Chromium is annoying for keystrokes because of the architecture of a
supervisor process and children processes in tabs. Plugins and key
customization only work in external windows, not internal windows.
Therefore the user interface is very inconsistent. That drives me
crazy sometimes.

> > Each tab in Chromium is a separate process. Therefore I can kill the
> > tab and free up the memory consumed by those sites.
>
> Cool, maybe I should try it again. Seamonkey uses so much CPU and
> memory that I'd really like to have a replacement.
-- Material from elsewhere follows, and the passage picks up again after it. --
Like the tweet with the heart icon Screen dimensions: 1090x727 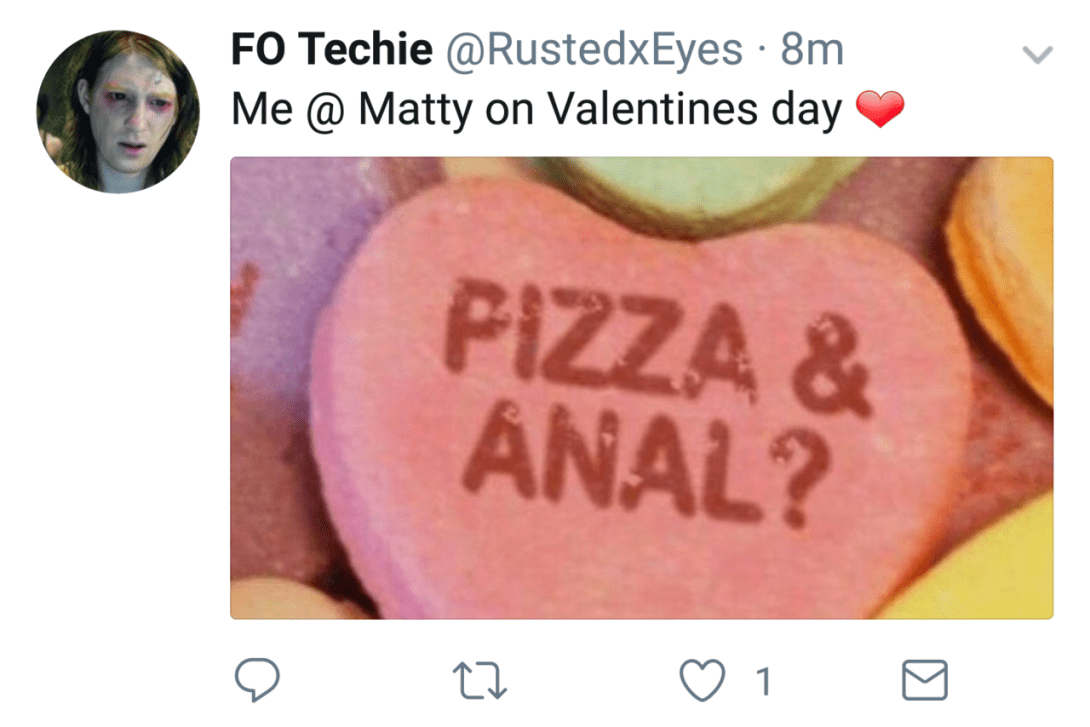[702, 681]
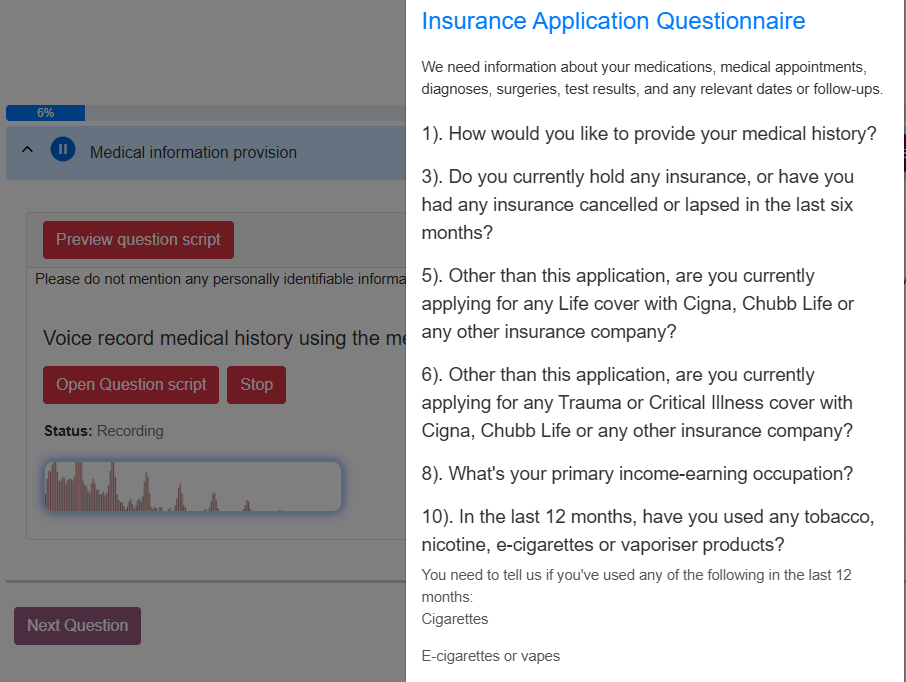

Or a supplement. Use your favorite on most sites but use a different
browser on difficult sites.

A problem for me if I were to use Iceweasel for everything is that it
would grow to consume all memory. By using separate browsers then the
idle browser can be swapped out by the system. But with using
Iceweasel for everything it would grow so large that it would consume
all memory. The system is happier if I keep Iceweasel small and only
temporarily use other browsers for memory hog sites and then exit them
afterward.

> > user I have customized the default screen command key from C-a (used
> > by me in emacs all of the time) to C-z.
>
> That was something that really annoyed me with screen. I couldn't agree
> with myself with key to use instead and left it at the default and
> always greatly missed C-a. Tmux uses C-b instead of C-a by default ---
> somehow that is much better

As an emacs user C-b would be a conflict. I use that key all of the
time. I chose C-z by default suspend-emacs because in screen I don't
normally use job control. In screen I would open another window
rather than suspend the current job. Therefore using C-z for screen
doesn't conflict with an emacs key for me. But it might for you if
you have remapped it. I normally remap emacs C-z to be the same as
emacs M-v because I got used to that from a different set of keybinds
from a different version of emacs from way back.